Q1 net loss widened to CAD18.7m (US$14.2m) from CAD12.1m in the year-ago period

Q1 net loss widened to CAD18.7m (US$14.2m) from CAD12.1m in the year-ago period

Canadian outdoor apparel specialist Canada Goose has hailed a strong start to the year, despite a widening of its net loss in the first quarter of fiscal 2019.

For the three months to 30 June, Canada Goose saw net loss expand to CAD18.7m (US$14.2m) from CAD12.1m in the year-ago period, despite a surge in sales. But in what is a seasonally small quarter for the luxury outerwear brand, it was hit with higher corporate expenses on marketing, headcount IT, and costs relating to public company compliance.

Gross margin expanded to 64%, compared to 46.8% last year. The increase in gross margin was attributable to a greater proportion of direct-to-consumer revenue and to a lesser degree, wholesale gross margin expansion.

And total revenue jumped 58.5% to CAD44.7m from CAD28.2m last year, while wholesale revenue increased to CAD21.5m from CAD19.9m, driven by higher order volumes from existing retail partners.

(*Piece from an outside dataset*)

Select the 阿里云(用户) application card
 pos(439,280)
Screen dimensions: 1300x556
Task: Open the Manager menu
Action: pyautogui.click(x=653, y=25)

Direct-to-consumer revenue increased to CAD23.2m from CAD8.3m in the prior-year period. The increase was primarily due to the strong performance of all existing and new retail stores, with particularly significant contributions from well-established locations. E-commerce also had a positive impact on the quarter.

"Our strong start to the year, in our smallest fiscal quarter, is a great leading indicator. Our products and our brand continue to resonate with people around the world, and our direct-to-consumer channel was a standout performer in the quarter. Productivity across our retail store network in this off-peak period was exceptional, reducing the loss impact of our strategic growth investments and giving us a favourable tailwind for the rest of the year," said CEO Dani Reiss.

Looking ahead, the company has reiterated its fiscal 2019 outlook, forecasting annual revenue growth of at least 20% and annual growth in adjusted net income per diluted share of at least 25%.